[Records from a data source]
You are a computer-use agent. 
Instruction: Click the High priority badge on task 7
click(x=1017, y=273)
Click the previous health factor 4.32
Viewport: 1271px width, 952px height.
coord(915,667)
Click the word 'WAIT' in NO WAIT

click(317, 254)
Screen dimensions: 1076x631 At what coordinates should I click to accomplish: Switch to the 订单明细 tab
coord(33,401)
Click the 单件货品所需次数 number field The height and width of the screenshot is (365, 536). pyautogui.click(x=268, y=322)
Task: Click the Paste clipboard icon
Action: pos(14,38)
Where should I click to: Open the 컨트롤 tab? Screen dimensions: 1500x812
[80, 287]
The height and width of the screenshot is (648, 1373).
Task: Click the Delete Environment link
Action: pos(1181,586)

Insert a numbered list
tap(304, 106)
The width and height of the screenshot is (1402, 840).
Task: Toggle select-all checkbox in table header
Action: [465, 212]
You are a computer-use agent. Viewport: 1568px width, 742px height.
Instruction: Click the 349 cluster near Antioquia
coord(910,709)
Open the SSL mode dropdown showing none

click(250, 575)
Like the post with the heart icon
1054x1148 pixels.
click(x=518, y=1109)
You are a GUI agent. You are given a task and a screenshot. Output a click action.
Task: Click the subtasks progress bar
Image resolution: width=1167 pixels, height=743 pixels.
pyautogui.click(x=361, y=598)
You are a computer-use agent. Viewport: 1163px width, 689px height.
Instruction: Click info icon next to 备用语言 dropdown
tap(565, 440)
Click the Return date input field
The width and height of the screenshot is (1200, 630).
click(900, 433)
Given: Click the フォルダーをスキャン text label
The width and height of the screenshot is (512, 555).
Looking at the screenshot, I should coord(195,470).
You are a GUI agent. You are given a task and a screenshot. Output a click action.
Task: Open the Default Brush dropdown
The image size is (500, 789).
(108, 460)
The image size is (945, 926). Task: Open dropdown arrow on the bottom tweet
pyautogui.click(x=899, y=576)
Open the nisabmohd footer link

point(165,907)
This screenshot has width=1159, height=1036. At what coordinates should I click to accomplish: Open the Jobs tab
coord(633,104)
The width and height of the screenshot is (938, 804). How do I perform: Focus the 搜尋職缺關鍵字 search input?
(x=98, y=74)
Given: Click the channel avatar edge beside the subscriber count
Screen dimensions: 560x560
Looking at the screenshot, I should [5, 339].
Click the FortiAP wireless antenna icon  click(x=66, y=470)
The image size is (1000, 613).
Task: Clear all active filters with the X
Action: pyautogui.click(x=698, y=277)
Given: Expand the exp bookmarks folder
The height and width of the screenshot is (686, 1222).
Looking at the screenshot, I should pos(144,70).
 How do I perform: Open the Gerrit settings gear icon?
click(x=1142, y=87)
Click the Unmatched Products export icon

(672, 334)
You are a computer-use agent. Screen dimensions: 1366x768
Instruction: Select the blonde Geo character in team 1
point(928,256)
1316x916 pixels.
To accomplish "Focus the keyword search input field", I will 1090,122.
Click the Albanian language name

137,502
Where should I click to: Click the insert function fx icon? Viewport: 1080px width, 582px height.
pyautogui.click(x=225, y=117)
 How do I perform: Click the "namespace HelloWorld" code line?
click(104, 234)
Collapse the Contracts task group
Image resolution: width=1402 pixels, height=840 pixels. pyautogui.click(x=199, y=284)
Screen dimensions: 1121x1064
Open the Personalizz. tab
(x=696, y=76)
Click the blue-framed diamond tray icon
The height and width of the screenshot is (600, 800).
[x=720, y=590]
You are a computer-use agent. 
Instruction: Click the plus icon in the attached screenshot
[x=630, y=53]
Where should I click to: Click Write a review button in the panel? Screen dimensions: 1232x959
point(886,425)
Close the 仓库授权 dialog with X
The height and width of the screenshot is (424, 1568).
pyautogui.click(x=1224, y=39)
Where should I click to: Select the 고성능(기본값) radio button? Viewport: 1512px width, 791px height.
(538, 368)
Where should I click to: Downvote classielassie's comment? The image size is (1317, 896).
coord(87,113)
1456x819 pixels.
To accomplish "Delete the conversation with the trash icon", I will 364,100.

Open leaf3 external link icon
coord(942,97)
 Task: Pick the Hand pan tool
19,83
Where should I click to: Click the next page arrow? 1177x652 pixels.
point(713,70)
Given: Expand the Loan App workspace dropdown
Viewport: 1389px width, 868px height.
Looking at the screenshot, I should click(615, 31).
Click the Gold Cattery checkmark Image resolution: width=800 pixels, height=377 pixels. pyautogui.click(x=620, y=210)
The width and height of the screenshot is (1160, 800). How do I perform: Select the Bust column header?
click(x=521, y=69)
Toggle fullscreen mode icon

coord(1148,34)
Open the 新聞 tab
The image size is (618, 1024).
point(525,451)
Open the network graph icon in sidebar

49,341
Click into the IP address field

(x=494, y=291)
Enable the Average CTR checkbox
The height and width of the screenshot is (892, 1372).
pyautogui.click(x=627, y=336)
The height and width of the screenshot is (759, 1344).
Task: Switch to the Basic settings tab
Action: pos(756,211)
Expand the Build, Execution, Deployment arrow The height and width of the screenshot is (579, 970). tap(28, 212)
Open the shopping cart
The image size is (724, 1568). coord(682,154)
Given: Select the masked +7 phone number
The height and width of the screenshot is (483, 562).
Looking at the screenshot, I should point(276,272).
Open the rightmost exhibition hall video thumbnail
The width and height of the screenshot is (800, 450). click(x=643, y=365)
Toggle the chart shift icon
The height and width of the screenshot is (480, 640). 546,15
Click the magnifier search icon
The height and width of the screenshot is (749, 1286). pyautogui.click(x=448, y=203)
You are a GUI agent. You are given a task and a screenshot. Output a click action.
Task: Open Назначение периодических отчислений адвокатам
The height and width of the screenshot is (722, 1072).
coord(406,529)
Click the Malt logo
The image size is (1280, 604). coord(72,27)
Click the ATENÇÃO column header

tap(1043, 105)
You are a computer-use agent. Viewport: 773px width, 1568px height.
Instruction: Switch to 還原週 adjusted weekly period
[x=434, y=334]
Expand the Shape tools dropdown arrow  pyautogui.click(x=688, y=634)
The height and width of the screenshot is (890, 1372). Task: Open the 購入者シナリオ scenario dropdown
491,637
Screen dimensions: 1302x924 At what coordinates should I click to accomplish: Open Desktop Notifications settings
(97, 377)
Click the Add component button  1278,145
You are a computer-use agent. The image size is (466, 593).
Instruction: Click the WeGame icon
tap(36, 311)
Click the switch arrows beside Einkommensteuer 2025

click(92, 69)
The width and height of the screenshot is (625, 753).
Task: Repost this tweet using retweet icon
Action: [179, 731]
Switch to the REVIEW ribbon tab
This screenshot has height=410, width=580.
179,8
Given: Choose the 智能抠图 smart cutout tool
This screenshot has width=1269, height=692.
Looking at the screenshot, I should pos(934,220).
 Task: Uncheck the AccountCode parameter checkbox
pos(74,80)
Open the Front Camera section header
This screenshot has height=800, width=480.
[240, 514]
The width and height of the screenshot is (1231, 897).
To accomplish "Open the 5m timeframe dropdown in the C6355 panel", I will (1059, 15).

**ABOUT THIS EXERCISE:** Each record above should be returned exactly as written.

**RESULT:**
You are a computer-use agent. 
Instruction: Click the High priority badge on task 7
click(x=1017, y=273)
Click the previous health factor 4.32
Viewport: 1271px width, 952px height.
coord(915,667)
Click the word 'WAIT' in NO WAIT

click(317, 254)
Screen dimensions: 1076x631 At what coordinates should I click to accomplish: Switch to the 订单明细 tab
coord(33,401)
Click the 单件货品所需次数 number field The height and width of the screenshot is (365, 536). pyautogui.click(x=268, y=322)
Task: Click the Paste clipboard icon
Action: pos(14,38)
Where should I click to: Open the 컨트롤 tab? Screen dimensions: 1500x812
[80, 287]
The height and width of the screenshot is (648, 1373).
Task: Click the Delete Environment link
Action: pos(1181,586)

Insert a numbered list
tap(304, 106)
The width and height of the screenshot is (1402, 840).
Task: Toggle select-all checkbox in table header
Action: [465, 212]
You are a computer-use agent. Viewport: 1568px width, 742px height.
Instruction: Click the 349 cluster near Antioquia
coord(910,709)
Open the SSL mode dropdown showing none

click(250, 575)
Like the post with the heart icon
1054x1148 pixels.
click(x=518, y=1109)
You are a GUI agent. You are given a task and a screenshot. Output a click action.
Task: Click the subtasks progress bar
Image resolution: width=1167 pixels, height=743 pixels.
pyautogui.click(x=361, y=598)
You are a computer-use agent. Viewport: 1163px width, 689px height.
Instruction: Click info icon next to 备用语言 dropdown
tap(565, 440)
Click the Return date input field
The width and height of the screenshot is (1200, 630).
click(900, 433)
Given: Click the フォルダーをスキャン text label
The width and height of the screenshot is (512, 555).
Looking at the screenshot, I should coord(195,470).
You are a GUI agent. You are given a task and a screenshot. Output a click action.
Task: Open the Default Brush dropdown
The image size is (500, 789).
(108, 460)
The image size is (945, 926). Task: Open dropdown arrow on the bottom tweet
pyautogui.click(x=899, y=576)
Open the nisabmohd footer link

point(165,907)
This screenshot has width=1159, height=1036. At what coordinates should I click to accomplish: Open the Jobs tab
coord(633,104)
The width and height of the screenshot is (938, 804). How do I perform: Focus the 搜尋職缺關鍵字 search input?
(x=98, y=74)
Given: Click the channel avatar edge beside the subscriber count
Screen dimensions: 560x560
Looking at the screenshot, I should [5, 339].
Click the FortiAP wireless antenna icon  click(x=66, y=470)
The image size is (1000, 613).
Task: Clear all active filters with the X
Action: pyautogui.click(x=698, y=277)
Given: Expand the exp bookmarks folder
The height and width of the screenshot is (686, 1222).
Looking at the screenshot, I should pos(144,70).
 How do I perform: Open the Gerrit settings gear icon?
click(x=1142, y=87)
Click the Unmatched Products export icon

(672, 334)
You are a computer-use agent. Screen dimensions: 1366x768
Instruction: Select the blonde Geo character in team 1
point(928,256)
1316x916 pixels.
To accomplish "Focus the keyword search input field", I will 1090,122.
Click the Albanian language name

137,502
Where should I click to: Click the insert function fx icon? Viewport: 1080px width, 582px height.
pyautogui.click(x=225, y=117)
 How do I perform: Click the "namespace HelloWorld" code line?
click(104, 234)
Collapse the Contracts task group
Image resolution: width=1402 pixels, height=840 pixels. pyautogui.click(x=199, y=284)
Screen dimensions: 1121x1064
Open the Personalizz. tab
(x=696, y=76)
Click the blue-framed diamond tray icon
The height and width of the screenshot is (600, 800).
[x=720, y=590]
You are a computer-use agent. 
Instruction: Click the plus icon in the attached screenshot
[x=630, y=53]
Where should I click to: Click Write a review button in the panel? Screen dimensions: 1232x959
point(886,425)
Close the 仓库授权 dialog with X
The height and width of the screenshot is (424, 1568).
pyautogui.click(x=1224, y=39)
Where should I click to: Select the 고성능(기본값) radio button? Viewport: 1512px width, 791px height.
(538, 368)
Where should I click to: Downvote classielassie's comment? The image size is (1317, 896).
coord(87,113)
1456x819 pixels.
To accomplish "Delete the conversation with the trash icon", I will 364,100.

Open leaf3 external link icon
coord(942,97)
 Task: Pick the Hand pan tool
19,83
Where should I click to: Click the next page arrow? 1177x652 pixels.
point(713,70)
Given: Expand the Loan App workspace dropdown
Viewport: 1389px width, 868px height.
Looking at the screenshot, I should click(615, 31).
Click the Gold Cattery checkmark Image resolution: width=800 pixels, height=377 pixels. pyautogui.click(x=620, y=210)
The width and height of the screenshot is (1160, 800). How do I perform: Select the Bust column header?
click(x=521, y=69)
Toggle fullscreen mode icon

coord(1148,34)
Open the 新聞 tab
The image size is (618, 1024).
point(525,451)
Open the network graph icon in sidebar

49,341
Click into the IP address field

(x=494, y=291)
Enable the Average CTR checkbox
The height and width of the screenshot is (892, 1372).
pyautogui.click(x=627, y=336)
The height and width of the screenshot is (759, 1344).
Task: Switch to the Basic settings tab
Action: pos(756,211)
Expand the Build, Execution, Deployment arrow The height and width of the screenshot is (579, 970). tap(28, 212)
Open the shopping cart
The image size is (724, 1568). coord(682,154)
Given: Select the masked +7 phone number
The height and width of the screenshot is (483, 562).
Looking at the screenshot, I should point(276,272).
Open the rightmost exhibition hall video thumbnail
The width and height of the screenshot is (800, 450). click(x=643, y=365)
Toggle the chart shift icon
The height and width of the screenshot is (480, 640). 546,15
Click the magnifier search icon
The height and width of the screenshot is (749, 1286). pyautogui.click(x=448, y=203)
You are a GUI agent. You are given a task and a screenshot. Output a click action.
Task: Open Назначение периодических отчислений адвокатам
The height and width of the screenshot is (722, 1072).
coord(406,529)
Click the Malt logo
The image size is (1280, 604). coord(72,27)
Click the ATENÇÃO column header

tap(1043, 105)
You are a computer-use agent. Viewport: 773px width, 1568px height.
Instruction: Switch to 還原週 adjusted weekly period
[x=434, y=334]
Expand the Shape tools dropdown arrow  pyautogui.click(x=688, y=634)
The height and width of the screenshot is (890, 1372). Task: Open the 購入者シナリオ scenario dropdown
491,637
Screen dimensions: 1302x924 At what coordinates should I click to accomplish: Open Desktop Notifications settings
(97, 377)
Click the Add component button  1278,145
You are a computer-use agent. The image size is (466, 593).
Instruction: Click the WeGame icon
tap(36, 311)
Click the switch arrows beside Einkommensteuer 2025

click(92, 69)
The width and height of the screenshot is (625, 753).
Task: Repost this tweet using retweet icon
Action: [179, 731]
Switch to the REVIEW ribbon tab
This screenshot has height=410, width=580.
179,8
Given: Choose the 智能抠图 smart cutout tool
This screenshot has width=1269, height=692.
Looking at the screenshot, I should pos(934,220).
 Task: Uncheck the AccountCode parameter checkbox
pos(74,80)
Open the Front Camera section header
This screenshot has height=800, width=480.
[240, 514]
The width and height of the screenshot is (1231, 897).
To accomplish "Open the 5m timeframe dropdown in the C6355 panel", I will (1059, 15).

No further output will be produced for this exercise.